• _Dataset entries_
● ● ● ● ●

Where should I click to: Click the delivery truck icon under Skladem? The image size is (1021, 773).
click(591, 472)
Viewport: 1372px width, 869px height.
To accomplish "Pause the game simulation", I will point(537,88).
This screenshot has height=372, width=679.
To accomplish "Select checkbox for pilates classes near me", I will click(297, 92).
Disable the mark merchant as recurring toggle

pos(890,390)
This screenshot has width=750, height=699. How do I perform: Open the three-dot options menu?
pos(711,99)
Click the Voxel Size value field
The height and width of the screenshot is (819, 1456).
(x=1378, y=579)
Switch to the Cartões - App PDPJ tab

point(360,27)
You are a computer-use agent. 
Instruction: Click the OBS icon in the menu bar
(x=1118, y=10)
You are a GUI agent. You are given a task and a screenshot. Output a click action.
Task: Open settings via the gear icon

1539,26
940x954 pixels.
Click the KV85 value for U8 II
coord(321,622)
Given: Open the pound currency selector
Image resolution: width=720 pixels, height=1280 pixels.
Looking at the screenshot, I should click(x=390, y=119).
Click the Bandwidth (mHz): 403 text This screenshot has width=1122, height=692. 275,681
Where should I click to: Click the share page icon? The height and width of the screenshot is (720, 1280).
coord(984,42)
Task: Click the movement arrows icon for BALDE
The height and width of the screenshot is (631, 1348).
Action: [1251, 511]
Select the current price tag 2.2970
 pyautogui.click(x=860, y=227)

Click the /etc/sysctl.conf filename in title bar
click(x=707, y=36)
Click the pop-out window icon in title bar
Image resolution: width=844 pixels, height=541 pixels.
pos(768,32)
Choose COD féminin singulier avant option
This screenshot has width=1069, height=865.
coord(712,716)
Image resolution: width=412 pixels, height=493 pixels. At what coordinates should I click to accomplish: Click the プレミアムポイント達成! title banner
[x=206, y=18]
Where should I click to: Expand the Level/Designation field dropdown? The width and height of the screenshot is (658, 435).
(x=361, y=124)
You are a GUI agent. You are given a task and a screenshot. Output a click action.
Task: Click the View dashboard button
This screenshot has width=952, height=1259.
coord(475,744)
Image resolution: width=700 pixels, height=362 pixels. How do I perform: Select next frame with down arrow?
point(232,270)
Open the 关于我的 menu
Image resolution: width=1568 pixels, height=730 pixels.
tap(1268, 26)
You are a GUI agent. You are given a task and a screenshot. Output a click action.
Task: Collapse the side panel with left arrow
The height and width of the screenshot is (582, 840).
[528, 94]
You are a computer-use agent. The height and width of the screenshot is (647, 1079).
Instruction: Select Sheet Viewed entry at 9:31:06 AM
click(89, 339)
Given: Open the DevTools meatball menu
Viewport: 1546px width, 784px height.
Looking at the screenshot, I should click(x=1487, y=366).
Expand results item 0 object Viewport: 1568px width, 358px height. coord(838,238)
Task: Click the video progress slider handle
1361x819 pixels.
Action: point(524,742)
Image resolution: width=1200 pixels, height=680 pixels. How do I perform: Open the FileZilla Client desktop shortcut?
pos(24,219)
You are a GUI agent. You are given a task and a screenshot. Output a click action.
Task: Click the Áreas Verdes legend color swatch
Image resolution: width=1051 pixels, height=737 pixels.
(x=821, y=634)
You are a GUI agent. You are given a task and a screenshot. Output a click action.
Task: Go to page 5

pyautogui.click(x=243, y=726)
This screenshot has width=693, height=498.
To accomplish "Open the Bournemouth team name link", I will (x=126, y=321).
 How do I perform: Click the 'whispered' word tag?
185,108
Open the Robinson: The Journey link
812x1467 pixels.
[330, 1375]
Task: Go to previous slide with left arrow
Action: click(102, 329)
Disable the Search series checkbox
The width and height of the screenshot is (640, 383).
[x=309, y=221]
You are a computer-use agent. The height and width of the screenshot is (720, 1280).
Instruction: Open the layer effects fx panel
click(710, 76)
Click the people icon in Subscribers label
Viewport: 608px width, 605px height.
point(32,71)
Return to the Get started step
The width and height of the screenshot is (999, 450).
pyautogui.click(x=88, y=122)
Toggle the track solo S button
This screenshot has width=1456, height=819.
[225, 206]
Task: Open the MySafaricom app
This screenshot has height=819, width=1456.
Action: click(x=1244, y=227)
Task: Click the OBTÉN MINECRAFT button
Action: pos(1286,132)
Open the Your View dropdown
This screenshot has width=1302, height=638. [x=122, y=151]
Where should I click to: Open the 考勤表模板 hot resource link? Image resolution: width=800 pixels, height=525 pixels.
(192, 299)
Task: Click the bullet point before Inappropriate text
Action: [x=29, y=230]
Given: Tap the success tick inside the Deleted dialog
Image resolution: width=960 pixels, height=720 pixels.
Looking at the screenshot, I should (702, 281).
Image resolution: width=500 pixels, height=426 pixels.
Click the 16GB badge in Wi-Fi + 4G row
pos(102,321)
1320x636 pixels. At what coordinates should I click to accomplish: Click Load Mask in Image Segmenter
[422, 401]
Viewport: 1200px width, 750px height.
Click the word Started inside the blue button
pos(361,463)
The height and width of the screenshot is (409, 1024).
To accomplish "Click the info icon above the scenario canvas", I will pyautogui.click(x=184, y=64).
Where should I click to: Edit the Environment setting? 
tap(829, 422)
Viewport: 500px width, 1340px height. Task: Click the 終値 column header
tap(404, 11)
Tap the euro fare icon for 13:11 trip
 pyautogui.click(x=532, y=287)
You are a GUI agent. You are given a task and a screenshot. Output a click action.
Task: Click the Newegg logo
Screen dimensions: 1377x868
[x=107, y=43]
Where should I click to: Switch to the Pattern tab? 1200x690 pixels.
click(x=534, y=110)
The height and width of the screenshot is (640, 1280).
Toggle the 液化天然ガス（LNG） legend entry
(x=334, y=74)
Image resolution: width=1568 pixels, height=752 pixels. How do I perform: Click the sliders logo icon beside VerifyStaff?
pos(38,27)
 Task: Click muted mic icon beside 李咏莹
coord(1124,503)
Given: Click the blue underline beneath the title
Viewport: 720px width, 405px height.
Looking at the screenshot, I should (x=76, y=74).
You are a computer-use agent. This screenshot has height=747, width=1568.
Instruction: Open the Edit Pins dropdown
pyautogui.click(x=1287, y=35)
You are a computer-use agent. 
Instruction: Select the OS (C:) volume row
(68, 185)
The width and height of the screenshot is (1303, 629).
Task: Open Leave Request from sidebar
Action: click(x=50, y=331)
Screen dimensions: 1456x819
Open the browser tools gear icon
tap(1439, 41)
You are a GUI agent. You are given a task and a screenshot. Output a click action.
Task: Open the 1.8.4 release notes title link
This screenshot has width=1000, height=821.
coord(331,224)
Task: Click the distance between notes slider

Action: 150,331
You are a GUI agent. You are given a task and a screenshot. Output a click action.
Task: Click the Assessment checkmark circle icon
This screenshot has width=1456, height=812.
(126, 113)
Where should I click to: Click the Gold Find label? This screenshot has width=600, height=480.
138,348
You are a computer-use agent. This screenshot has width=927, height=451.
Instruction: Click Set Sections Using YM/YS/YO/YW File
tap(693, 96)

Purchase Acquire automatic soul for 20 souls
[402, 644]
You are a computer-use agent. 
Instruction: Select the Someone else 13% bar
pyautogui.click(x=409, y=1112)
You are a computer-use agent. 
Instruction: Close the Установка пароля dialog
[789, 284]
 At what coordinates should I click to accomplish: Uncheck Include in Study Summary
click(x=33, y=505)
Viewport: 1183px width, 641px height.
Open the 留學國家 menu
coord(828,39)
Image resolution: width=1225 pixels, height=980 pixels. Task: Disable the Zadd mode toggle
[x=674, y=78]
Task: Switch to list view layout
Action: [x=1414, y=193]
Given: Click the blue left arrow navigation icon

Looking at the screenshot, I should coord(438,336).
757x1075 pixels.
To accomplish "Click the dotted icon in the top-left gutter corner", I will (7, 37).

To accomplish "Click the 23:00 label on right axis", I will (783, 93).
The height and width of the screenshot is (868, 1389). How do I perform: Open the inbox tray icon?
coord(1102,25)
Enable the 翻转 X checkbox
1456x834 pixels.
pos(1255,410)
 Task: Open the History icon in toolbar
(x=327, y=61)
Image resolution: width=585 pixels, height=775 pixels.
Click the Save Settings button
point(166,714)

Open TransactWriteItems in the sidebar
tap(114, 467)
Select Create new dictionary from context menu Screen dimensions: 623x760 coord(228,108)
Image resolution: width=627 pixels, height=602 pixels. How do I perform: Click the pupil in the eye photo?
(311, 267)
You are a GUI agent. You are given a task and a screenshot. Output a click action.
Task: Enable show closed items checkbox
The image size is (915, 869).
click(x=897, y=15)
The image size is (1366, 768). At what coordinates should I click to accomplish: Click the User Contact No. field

● ● ● ● ●

• _SHORT TASK_
Reproduce the entries from the line containing "Where should I click to: Switch" through the line containing "Action: 150,331", swapping "dropdown" for "drop-down menu" and changing nothing else.

• _RESULT FOR THIS EXERCISE_
Where should I click to: Switch to the Pattern tab? 1200x690 pixels.
click(x=534, y=110)
The height and width of the screenshot is (640, 1280).
Toggle the 液化天然ガス（LNG） legend entry
(x=334, y=74)
Image resolution: width=1568 pixels, height=752 pixels. How do I perform: Click the sliders logo icon beside VerifyStaff?
pos(38,27)
 Task: Click muted mic icon beside 李咏莹
coord(1124,503)
Given: Click the blue underline beneath the title
Viewport: 720px width, 405px height.
Looking at the screenshot, I should (x=76, y=74).
You are a computer-use agent. This screenshot has height=747, width=1568.
Instruction: Open the Edit Pins drop-down menu
pyautogui.click(x=1287, y=35)
You are a computer-use agent. 
Instruction: Select the OS (C:) volume row
(68, 185)
The width and height of the screenshot is (1303, 629).
Task: Open Leave Request from sidebar
Action: click(x=50, y=331)
Screen dimensions: 1456x819
Open the browser tools gear icon
tap(1439, 41)
You are a GUI agent. You are given a task and a screenshot. Output a click action.
Task: Open the 1.8.4 release notes title link
This screenshot has width=1000, height=821.
coord(331,224)
Task: Click the distance between notes slider

Action: 150,331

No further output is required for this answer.